Every Thursday at 7 p.m., Maria Santos unlocks the basement studio of St. Brendan's Church in the Heights neighborhood. For thirty-two years, she's taught Philippine tinikling to anyone who shows up—currently, a retired accountant named Doug, two teenagers preparing for a quinceañera, and a software engineer who discovered the dance on YouTube last month. "The poles don't care where you're from," Santos says, adjusting the bamboo rhythm sticks. "They just care that you listen."
Santos's class is one thread in a larger fabric of traditional dance that has taken root in Wayne Heights City over the past four decades. What started as scattered immigrant community gatherings in the 1980s has evolved into an organized network of studios, church basements, and festival stages—one that reflects the city's unusual demographic profile. According to 2022 Census data, 34% of Wayne Heights residents are foreign-born, with significant populations from Mexico, the Philippines, India, Ireland, and more recently, Ethiopia and Nepal. That diversity isn't abstract here; it's measured in weekly dance classes.
From Church Basements to Center Stage: How the Scene Took Shape
The city's formal folk dance infrastructure began with a single event: the first Wayne Heights International Festival, held in 1989 in a parking lot behind what is now the Municipal Services Building. Organizers expected 200 attendees. Over 2,000 showed up.

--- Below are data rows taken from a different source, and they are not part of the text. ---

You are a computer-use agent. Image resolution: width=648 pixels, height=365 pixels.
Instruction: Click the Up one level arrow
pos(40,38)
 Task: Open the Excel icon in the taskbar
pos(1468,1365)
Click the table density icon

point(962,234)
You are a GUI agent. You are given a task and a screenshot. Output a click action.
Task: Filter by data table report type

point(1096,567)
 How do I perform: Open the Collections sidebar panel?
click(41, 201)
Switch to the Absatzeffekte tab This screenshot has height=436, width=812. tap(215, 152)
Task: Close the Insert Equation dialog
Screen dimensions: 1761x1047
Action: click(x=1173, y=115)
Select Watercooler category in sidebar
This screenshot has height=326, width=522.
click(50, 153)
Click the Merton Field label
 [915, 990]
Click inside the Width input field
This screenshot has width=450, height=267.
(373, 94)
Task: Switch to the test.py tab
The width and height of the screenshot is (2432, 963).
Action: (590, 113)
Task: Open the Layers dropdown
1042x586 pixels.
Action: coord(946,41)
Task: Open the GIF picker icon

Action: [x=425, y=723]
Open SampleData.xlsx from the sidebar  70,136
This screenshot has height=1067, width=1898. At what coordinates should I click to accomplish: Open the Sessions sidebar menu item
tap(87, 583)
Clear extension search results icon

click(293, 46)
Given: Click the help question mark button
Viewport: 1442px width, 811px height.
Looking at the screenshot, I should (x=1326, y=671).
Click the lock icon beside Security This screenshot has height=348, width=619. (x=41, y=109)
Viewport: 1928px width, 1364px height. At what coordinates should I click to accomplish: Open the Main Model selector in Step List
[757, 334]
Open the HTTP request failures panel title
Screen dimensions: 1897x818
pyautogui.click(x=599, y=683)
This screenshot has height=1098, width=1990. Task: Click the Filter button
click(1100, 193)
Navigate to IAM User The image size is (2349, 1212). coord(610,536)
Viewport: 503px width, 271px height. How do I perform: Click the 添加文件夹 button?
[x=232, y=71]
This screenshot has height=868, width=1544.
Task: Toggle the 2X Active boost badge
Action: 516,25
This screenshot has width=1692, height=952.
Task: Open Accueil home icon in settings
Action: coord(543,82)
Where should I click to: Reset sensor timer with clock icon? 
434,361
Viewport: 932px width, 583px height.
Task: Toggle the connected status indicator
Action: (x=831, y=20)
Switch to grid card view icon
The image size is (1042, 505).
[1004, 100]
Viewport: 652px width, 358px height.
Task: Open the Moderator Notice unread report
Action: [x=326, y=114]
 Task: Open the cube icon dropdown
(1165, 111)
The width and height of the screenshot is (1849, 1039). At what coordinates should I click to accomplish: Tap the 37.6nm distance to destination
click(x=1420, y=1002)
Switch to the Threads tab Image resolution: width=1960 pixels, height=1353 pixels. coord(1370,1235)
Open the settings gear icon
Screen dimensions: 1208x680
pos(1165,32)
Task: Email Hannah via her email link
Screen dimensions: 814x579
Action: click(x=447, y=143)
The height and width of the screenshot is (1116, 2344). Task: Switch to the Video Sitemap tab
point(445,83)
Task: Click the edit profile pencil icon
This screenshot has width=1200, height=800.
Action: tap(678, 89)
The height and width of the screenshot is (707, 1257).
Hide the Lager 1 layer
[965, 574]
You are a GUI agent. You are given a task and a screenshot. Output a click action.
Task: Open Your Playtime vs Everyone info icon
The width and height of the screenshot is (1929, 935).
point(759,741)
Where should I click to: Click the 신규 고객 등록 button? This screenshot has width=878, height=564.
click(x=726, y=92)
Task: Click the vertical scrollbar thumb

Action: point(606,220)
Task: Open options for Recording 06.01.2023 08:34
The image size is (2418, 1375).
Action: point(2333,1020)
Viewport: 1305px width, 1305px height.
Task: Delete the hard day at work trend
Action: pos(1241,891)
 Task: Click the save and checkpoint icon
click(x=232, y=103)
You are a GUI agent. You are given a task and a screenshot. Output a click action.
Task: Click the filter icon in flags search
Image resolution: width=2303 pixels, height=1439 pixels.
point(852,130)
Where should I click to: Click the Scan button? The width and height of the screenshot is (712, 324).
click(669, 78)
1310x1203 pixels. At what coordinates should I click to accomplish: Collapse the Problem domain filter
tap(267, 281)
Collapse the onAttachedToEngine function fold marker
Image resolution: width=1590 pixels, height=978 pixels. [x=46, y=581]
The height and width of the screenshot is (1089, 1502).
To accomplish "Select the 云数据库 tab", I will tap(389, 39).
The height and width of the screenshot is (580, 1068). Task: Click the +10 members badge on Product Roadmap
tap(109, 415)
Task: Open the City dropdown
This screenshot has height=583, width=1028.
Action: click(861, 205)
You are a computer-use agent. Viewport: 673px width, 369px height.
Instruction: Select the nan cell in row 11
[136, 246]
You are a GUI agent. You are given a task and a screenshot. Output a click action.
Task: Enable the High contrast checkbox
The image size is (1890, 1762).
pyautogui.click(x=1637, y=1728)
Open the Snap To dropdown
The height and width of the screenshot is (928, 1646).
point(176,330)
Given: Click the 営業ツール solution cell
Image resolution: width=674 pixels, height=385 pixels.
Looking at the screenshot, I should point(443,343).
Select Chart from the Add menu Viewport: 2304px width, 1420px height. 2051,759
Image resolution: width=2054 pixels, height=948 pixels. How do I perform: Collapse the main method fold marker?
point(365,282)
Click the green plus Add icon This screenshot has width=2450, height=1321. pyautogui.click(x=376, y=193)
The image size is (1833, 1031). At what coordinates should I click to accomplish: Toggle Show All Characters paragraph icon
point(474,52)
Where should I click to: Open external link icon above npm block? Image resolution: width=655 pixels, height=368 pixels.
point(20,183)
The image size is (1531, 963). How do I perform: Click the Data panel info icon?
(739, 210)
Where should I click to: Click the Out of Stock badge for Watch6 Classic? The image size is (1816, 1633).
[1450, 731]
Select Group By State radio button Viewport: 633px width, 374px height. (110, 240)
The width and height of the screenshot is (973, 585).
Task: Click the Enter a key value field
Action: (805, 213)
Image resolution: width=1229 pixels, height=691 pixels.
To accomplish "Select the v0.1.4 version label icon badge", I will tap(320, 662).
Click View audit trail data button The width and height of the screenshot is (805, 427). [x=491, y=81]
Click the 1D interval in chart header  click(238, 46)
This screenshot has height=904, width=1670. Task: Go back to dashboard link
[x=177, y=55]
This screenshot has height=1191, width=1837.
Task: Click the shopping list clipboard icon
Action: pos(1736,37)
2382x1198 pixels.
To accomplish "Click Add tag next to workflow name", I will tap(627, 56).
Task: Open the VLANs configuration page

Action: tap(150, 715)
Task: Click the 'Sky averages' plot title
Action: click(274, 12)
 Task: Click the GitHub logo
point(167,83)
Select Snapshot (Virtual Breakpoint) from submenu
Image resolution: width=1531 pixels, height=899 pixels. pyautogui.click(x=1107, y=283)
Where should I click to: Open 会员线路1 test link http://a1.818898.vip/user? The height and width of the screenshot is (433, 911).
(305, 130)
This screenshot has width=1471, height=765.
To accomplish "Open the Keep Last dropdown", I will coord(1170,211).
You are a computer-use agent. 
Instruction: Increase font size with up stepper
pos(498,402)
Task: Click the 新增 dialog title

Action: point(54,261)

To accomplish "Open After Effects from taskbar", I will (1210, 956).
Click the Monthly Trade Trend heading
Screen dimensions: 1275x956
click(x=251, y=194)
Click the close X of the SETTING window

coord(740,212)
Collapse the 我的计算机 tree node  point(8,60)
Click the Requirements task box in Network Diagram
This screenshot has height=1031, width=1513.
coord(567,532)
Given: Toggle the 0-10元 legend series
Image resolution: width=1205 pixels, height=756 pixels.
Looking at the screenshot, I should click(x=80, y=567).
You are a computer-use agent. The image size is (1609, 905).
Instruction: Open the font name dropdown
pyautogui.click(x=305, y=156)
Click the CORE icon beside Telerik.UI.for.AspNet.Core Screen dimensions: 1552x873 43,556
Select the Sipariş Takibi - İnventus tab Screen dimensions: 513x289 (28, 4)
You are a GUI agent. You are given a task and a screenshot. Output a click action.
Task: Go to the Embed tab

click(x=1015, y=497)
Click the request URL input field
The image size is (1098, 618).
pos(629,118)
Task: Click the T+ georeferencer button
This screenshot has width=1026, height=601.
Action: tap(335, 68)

By 1998, demand had outgrown volunteer coordination. The Wayne Heights Arts Council secured annual funding—now $180,000—to support community-based traditional arts. Today, that investment sustains the 14th annual Wayne Heights Folk Dance Festival, held each September at Riverside Park's amphitheater (1200 River Road, accessible via the Blue Line bus). The 2023 festival drew approximately 4,500 attendees across two days.
But the festival represents only the visible peak of year-round activity. Beneath it lies a schedule of ongoing instruction that operates with minimal publicity, spread primarily through WhatsApp groups, church bulletins, and word of mouth.
Where to Learn: Specific Studios and What They Actually Offer
The Heritage Dance Studio (847 Maple Avenue, Garfield District)
- Established: 2006
- Focus: Irish sean-nós and hard-shoe traditions
- Schedule: Beginner hard-shoe (Tuesdays 6 p.m., $18/class); intermediate sean-nós (Thursdays 7:30 p.m., $22/class); under-12 mixed level (Saturdays 9 a.m., $15/class)
- Instructor: Siobhan Doyle, TCRG-certified, relocated from County Cork in 2014
- Note: Doyle emphasizes that "Irish step dancing" encompasses distinct regional and stylistic variations. Her classes specifically teach Munster-style hard shoe and Connemara sean-nós, the latter performed with relaxed upper body and improvised footwork.
Bharata Kalakshetra (2033 Westchester Boulevard, Suite 4B)
- Established: 2011
- Focus: Bharatanatyam (South Indian classical dance, not folk dance—a distinction instructor Priya Venkatesh is careful to maintain)
- Schedule: Basic adavus (fundamental steps) for ages 6–10 (Mondays/Wednesdays 4 p.m., $200/10-week session); adult beginner (Tuesdays 6:30 p.m., $220/10-week session); advanced repertoire by audition
- Background: Venkatesh trained at Kalakshetra Foundation in Chennai for twelve years. She notes that Bharatanatyam's codified technique, devotional origins, and solo performance tradition place it in a separate category from India's actual folk forms such as garba or bhangra—both of which are also practiced in Wayne Heights, though less formally organized.
St. Brendan's Community Programs (Various locations, Heights neighborhood)
- Maria Santos's tinikling: Thursdays 7 p.m., donation-based ($5–$15 suggested)
- Mexican folk dance (ballet folklórico): Tuesdays and Saturdays, instructor Jorge Mendoza; beginning class focuses on Jalisco and Veracruz regional styles
- No registration required; arrive fifteen minutes early for pole adjustment and safety briefing
Additional options with less consistent scheduling include Ethiopian eskista sessions led by Meseret Alemu (contact through the Ethiopian Community Center, 445 North Avenue) and informal Nepali maruni dance gatherings that form seasonally around Dashain and Tihar festivals.
The Economics of Keeping Tradition Alive
The scene faces genuine pressure. The Heritage Dance Studio's rent increased 40% between 2019 and 2023; Doyle now subsidizes instruction through costume-making commissions.